**Problem description**
Every line below from the one containing "Task: Expand the" through the one containing "Task: Select the 03:30 time box" is to be printed exactly, with the pictures omitted.

**Data provided**
┄┄┄┄┄┄┄┄┄┄
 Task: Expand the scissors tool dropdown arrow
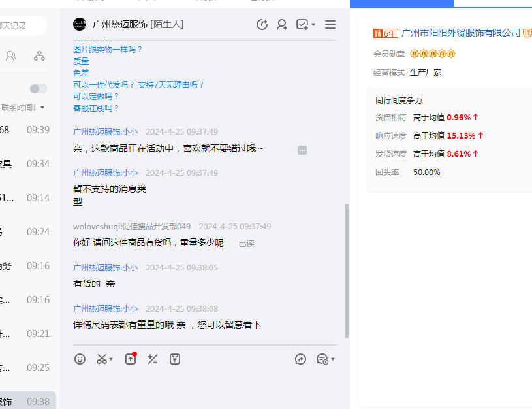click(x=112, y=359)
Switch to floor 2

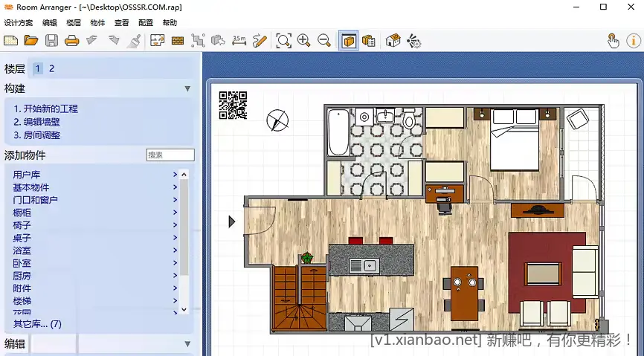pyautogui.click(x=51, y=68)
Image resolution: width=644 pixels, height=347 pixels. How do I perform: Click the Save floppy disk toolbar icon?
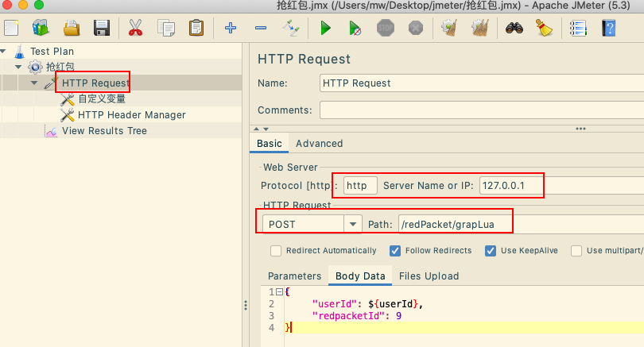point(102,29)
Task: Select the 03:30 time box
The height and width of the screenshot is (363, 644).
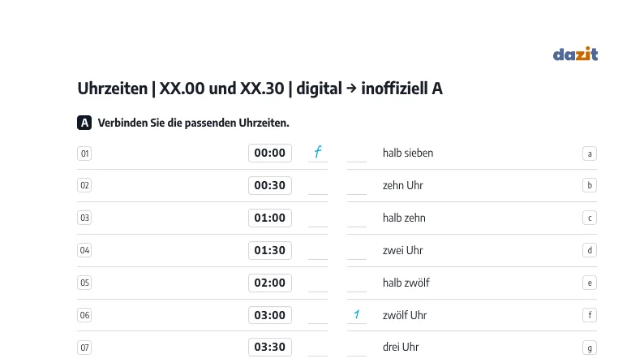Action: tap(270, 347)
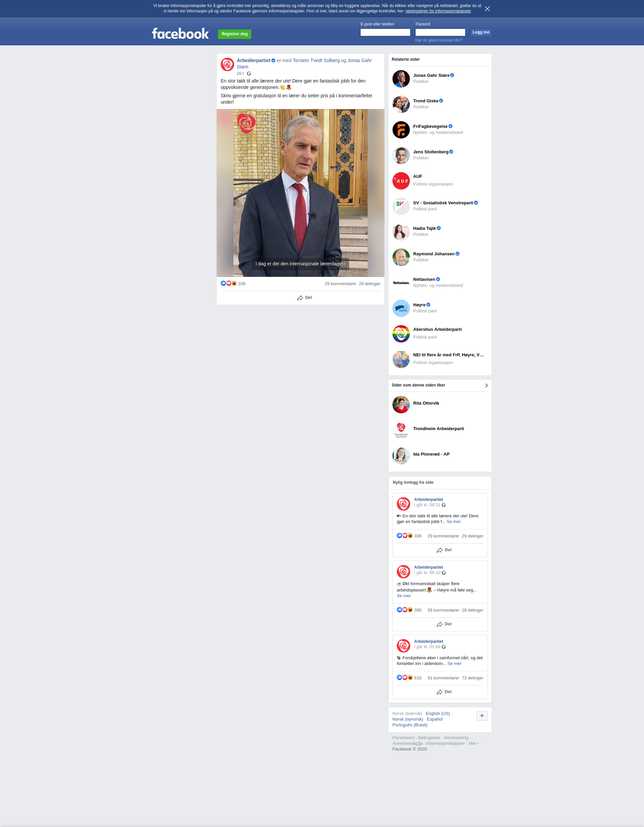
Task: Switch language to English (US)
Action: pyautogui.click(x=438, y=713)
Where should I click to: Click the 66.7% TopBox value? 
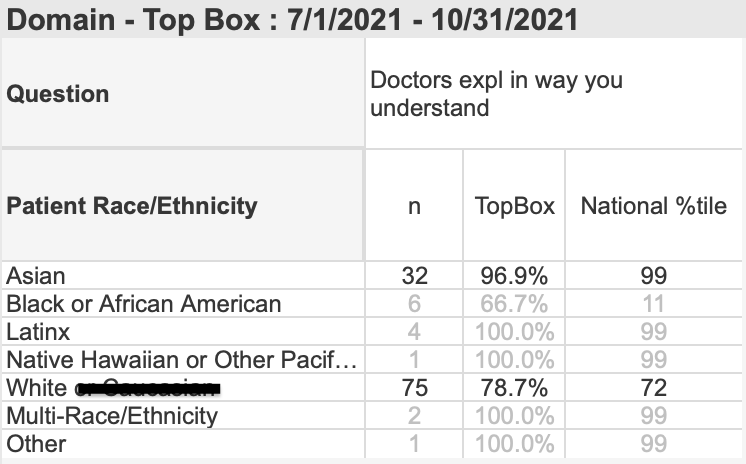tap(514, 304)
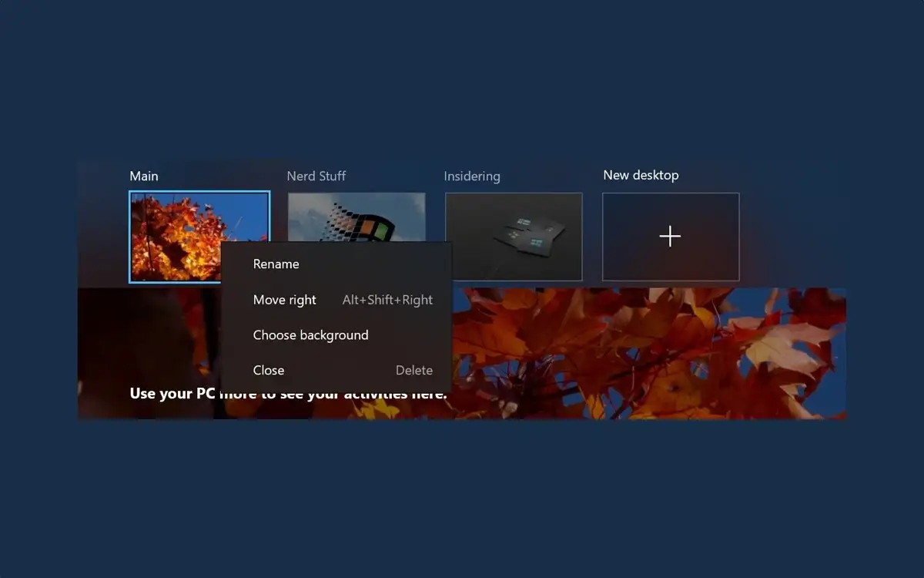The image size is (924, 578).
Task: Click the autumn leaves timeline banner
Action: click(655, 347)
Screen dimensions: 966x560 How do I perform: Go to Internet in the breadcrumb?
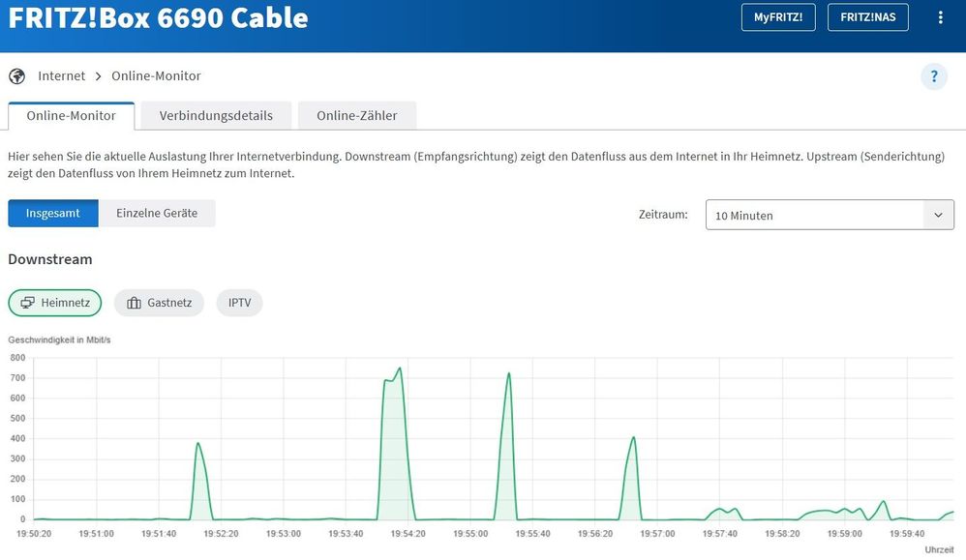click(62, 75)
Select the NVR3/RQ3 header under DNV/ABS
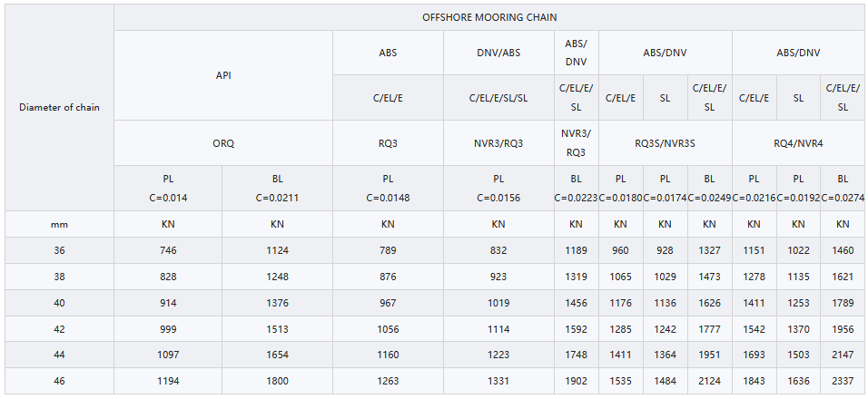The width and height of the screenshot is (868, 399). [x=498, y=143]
┄┄┄┄┄┄┄┄┄┄
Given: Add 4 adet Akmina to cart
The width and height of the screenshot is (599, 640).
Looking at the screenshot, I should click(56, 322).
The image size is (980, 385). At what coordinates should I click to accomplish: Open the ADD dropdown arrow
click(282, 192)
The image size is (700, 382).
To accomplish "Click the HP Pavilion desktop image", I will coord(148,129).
┄┄┄┄┄┄┄┄┄┄
**Your solution**
 Task: Expand the scissors tool dropdown arrow
click(x=112, y=359)
Switch to floor 2

pyautogui.click(x=51, y=68)
Image resolution: width=644 pixels, height=347 pixels. How do I perform: Click the Save floppy disk toolbar icon?
point(102,29)
Task: Select the 03:30 time box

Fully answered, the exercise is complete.